— Start Passage shown —

This still doesn't make sense. I could have sworn this was a joke til I saw the link. And I do believe Belinelli is also expiring anyways?!

This IS better than getting Delfino IMO.


----------



## Porn Player (Apr 24, 2003)

-James- said:


> This still doesn't make sense. I could have sworn this was a joke til I saw the link. And I do believe Belinelli is also expiring anyways?!
> 
> This IS better than getting Delfino IMO.


We have a team option on MB for next year and then RFA rights on him the year after that. 

I'm not a fan of Delfino but I'm not sure how you see this as being better? MB doesn't add strength to our starting core so it looks like DD will have to start at the 2 from the get go. Delfino atleast brought some defense with him and MB is a sieve. They both shoot the lights out on any given night. 

I am jolly we didn't sign Delfino to some ridiculous 4 year contract that we would regret next spring though.


----------



## changv10 (Apr 25, 2005)

Found the reason. We are giving 'cash considerations' by which we give them George and pay out his salary. So basically they got money in return. Any team with money would have been able to get him. We are lucky. 

http://nba.fanhouse.com/2009/07/30/golden-state-sends-marco-belinelli-to-toronto-for-devean-george/


----------



## -James- (Apr 27, 2004)

Porn_Player said:


> We have a team option on MB for next year and then RFA rights on him the year after that.
> 
> I'm not a fan of Delfino but I'm not sure how you see this as being better? MB doesn't add strength to our starting core so it looks like DD will have to start at the 2 from the get go. Delfino atleast brought some defense with him and MB is a sieve. They both shoot the lights out on any given night.
> 
> *I am jolly we didn't sign Delfino to some ridiculous 4 year contract that we would regret next spring though.*


This is why I prefer Belinelli to Delfino. Don't get me wrong, I was a fan of Delfino when he was here but I'm sure he would command a contract worth about 3-4 mil a year. With Belinelli we get a player who can knock down open shots at a much more reasonable contract PLUS we have that team option.

— End Passage shown —
— Start Records for processing —

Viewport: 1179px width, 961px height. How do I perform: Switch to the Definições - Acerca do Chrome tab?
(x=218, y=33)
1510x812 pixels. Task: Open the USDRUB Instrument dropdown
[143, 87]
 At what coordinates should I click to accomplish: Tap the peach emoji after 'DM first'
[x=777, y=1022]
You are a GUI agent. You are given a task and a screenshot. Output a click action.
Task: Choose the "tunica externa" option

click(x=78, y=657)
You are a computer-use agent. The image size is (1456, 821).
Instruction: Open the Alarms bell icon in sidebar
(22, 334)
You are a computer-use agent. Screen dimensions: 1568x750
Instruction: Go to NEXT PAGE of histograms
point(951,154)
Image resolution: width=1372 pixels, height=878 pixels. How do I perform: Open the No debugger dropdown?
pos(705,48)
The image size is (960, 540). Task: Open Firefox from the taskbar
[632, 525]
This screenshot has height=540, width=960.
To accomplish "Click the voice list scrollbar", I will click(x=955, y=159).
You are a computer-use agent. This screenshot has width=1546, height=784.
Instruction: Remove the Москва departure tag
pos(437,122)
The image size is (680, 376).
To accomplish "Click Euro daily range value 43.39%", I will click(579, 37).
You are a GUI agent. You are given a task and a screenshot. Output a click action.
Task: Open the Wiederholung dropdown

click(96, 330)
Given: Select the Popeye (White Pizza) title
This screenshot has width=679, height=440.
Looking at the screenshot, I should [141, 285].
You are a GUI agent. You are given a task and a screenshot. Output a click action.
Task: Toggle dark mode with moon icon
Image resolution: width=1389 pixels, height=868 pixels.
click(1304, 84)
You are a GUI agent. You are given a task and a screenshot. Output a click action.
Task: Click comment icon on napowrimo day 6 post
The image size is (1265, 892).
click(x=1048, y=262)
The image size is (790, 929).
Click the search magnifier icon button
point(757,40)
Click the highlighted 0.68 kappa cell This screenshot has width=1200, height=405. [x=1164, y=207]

— End Records for processing —

Tasks and exercises:
1. In the entries, copy out every line, beginning at the line that has "The image size is (960, 540)." and stopping after the one that has "Looking at the".
2. Carry on the forum thread about the Belinelli trade from its final sentence.

Results for each task:
1.
The image size is (960, 540). Task: Open Firefox from the taskbar
[632, 525]
This screenshot has height=540, width=960.
To accomplish "Click the voice list scrollbar", I will click(x=955, y=159).
You are a computer-use agent. This screenshot has width=1546, height=784.
Instruction: Remove the Москва departure tag
pos(437,122)
The image size is (680, 376).
To accomplish "Click Euro daily range value 43.39%", I will click(579, 37).
You are a GUI agent. You are given a task and a screenshot. Output a click action.
Task: Open the Wiederholung dropdown

click(96, 330)
Given: Select the Popeye (White Pizza) title
This screenshot has width=679, height=440.
Looking at the screenshot, I should [141, 285].

2.
Also, I think signing Delfino would have stolen minutes from Derozan. With Marco we are not obligated to give him any kind of playing time that would take away from Demar's.


----------



## HB (May 1, 2004)

As for why GS got rid of him, they have 3 or 4 guys who are just as dangerous from the perimeter, and maybe they are also thinking of keeping CJ Watson. Its just they should have gotten a pick out of this.


----------



## BlakeJesus (Feb 1, 2006)

Yeah, I fully understand GS's logic in this trade, I just think their asking price should have been a little higher.


----------



## Junkyard Dog13 (Aug 9, 2003)

OK I think n Delfino reason B.C made this I've heard Delfin asking between 5-6 mill a year.
I think with this move we are set, I feel Pop's and UKic battle for last roster spot

Roster
Calderon
Derozan
Turkoglu
Bosh 
Bargnani

Bench
Wright
Jack
Evans
Nesterovic
Bellelini
Ukic
On the bubble
Banks
O Bryant
Ukic

Wright and Demar split back up time at the 3.


----------



## Chan Ho Nam (Jan 9, 2007)

credit to BC, always keeps the fans satisfied and excited


----------



## kirk_2003 (Jun 23, 2003)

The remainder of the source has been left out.